I liked your explaination. Training with "Aliveness" describes much of the training that I do. Good job!

:asian:


----------



## twinkletoes (Jul 26, 2003)

Paul,

Thanks, I can't take credit.  It's all Matt Thornton!  I started reading his works because I realized it gave me words to express what I experienced, and then I realized that he had already been there, and taken it to a whole new level!

Also, the progression you list for Modern Arnis is really good.  I wish I remembered, from something Roy Harris wrote, the 7 Kali drill phases he learned and teaches.

I will sum the parts relevant for our current discussion: 

Phase 1:  Learn the drill, get good at it (sumbrada, hubud lubud, etc.)

Phase 2:  Add fakes, destructions, etc

Phase 3:  Add other strikes, etc.

...........

Phase 7:  Full on sparring


Every drill eventually went through this progression, no matter what kind of pattern or dead drill it started as.  They all wound up being full on sparring in the end.  

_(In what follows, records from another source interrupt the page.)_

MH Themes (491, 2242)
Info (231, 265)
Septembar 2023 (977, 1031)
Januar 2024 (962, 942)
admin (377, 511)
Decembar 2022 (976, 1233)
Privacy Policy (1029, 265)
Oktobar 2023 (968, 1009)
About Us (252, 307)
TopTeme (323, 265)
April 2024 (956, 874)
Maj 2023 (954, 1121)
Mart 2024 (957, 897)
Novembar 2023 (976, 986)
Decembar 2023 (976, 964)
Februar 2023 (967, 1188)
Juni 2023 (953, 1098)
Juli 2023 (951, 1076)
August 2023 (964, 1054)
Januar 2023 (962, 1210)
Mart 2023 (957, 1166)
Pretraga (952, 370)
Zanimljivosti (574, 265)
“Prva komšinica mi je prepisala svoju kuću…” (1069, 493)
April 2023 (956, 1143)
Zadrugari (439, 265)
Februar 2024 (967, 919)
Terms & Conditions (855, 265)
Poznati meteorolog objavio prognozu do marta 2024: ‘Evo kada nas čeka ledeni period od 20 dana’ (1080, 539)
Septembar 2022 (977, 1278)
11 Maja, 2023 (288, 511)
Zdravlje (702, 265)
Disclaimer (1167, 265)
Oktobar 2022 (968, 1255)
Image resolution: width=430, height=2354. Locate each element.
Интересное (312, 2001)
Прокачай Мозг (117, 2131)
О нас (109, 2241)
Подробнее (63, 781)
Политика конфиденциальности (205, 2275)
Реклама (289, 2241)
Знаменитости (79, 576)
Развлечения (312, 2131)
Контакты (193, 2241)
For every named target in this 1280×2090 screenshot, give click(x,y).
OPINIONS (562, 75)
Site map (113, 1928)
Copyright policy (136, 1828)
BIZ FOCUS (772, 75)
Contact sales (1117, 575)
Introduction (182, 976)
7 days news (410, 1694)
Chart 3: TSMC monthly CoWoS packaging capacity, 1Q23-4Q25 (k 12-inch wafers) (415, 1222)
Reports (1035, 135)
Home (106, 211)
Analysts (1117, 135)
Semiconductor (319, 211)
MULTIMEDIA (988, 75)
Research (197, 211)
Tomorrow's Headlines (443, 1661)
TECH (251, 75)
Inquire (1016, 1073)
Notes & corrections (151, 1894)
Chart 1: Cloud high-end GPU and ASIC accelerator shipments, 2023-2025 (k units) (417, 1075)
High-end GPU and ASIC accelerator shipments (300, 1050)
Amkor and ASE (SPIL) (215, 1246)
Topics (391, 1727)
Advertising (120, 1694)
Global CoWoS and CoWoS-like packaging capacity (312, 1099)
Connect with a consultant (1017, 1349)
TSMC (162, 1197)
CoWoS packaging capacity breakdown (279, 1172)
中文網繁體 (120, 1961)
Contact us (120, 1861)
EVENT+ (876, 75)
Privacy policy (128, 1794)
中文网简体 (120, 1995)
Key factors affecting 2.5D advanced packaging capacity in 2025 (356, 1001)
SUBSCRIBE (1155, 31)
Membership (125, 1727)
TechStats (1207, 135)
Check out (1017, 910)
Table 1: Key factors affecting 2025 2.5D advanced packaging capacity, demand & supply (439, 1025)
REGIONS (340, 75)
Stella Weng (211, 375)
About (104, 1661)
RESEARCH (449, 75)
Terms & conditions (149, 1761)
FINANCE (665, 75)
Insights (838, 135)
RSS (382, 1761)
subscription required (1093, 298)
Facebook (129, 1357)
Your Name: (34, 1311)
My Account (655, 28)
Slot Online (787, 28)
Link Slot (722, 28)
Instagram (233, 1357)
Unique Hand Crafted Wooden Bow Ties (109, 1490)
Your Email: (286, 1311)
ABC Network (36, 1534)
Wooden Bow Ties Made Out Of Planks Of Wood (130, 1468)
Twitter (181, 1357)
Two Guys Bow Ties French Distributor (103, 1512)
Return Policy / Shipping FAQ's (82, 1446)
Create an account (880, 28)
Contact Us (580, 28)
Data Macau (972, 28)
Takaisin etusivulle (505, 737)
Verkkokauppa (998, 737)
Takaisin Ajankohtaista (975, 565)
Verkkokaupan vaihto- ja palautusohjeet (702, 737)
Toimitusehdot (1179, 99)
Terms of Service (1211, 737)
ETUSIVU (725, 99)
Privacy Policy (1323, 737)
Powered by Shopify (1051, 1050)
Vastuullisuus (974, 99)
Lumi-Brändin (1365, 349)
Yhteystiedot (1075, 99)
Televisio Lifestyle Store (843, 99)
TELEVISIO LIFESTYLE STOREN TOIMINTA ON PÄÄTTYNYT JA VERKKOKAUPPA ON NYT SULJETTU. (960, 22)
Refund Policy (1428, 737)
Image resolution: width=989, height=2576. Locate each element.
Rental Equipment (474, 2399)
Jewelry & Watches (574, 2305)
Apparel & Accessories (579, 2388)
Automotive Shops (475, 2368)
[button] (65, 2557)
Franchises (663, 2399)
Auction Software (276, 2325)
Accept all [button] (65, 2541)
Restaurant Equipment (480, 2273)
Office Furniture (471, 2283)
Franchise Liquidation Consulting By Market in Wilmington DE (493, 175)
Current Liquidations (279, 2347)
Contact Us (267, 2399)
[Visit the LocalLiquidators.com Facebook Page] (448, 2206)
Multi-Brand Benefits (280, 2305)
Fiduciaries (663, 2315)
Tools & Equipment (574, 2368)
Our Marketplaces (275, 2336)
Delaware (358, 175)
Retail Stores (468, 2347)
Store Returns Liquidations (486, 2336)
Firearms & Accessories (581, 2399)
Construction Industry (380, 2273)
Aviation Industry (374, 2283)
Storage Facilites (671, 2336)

I couldn't help but thinking "wow, I wish I had that progression in all the other stuff I study!"

~TT


----------



## cfr (Jul 26, 2003)

Have any of you been in a situation like mine and as a result done any sparring outside of class? Is that a bad idea? Any pointers?


----------



## Cruentus (Jul 28, 2003)

> _Originally posted by cfr _
> *Have any of you been in a situation like mine and as a result done any sparring outside of class? Is that a bad idea? Any pointers? *



Sparring is great outside of class, I think. You just have to remember a few things. 

#1 don't trust anybody. I love sparring with the cane (Eskrima Stick) with other Filipino Martial Artists. I don't use gear, but I know I have the control to throw a full speed/power shot at my opponent, yet stop it about an inch before the target. However, I can't trust that someone I do not know has that same type of control. So it is important that I don't let them get a shot off on me, because that could mean serious pain. Tough to do sometimes, sparring this way, so depending on experience of who I am dealing with, I sometimes slow it down.

#2 Be as curtious as you can. Try to figure out what they're "rules" are, and if you break a "rule" apologize, and try to fight within their perameters. If you are on there turf, this is the curtious thing to do. Remember, consider your sparring like "play" or a game where you are trying to learn as much as you can. Don't consider it a fight, or try to use it as a substitute for a fight. If you let your ego get involved you'll lose in the long run. Nothing substitutes a fight except a fight; this is probably the most important thing to keep in mind when sparring. 

So that's my advise! Have fun!


----------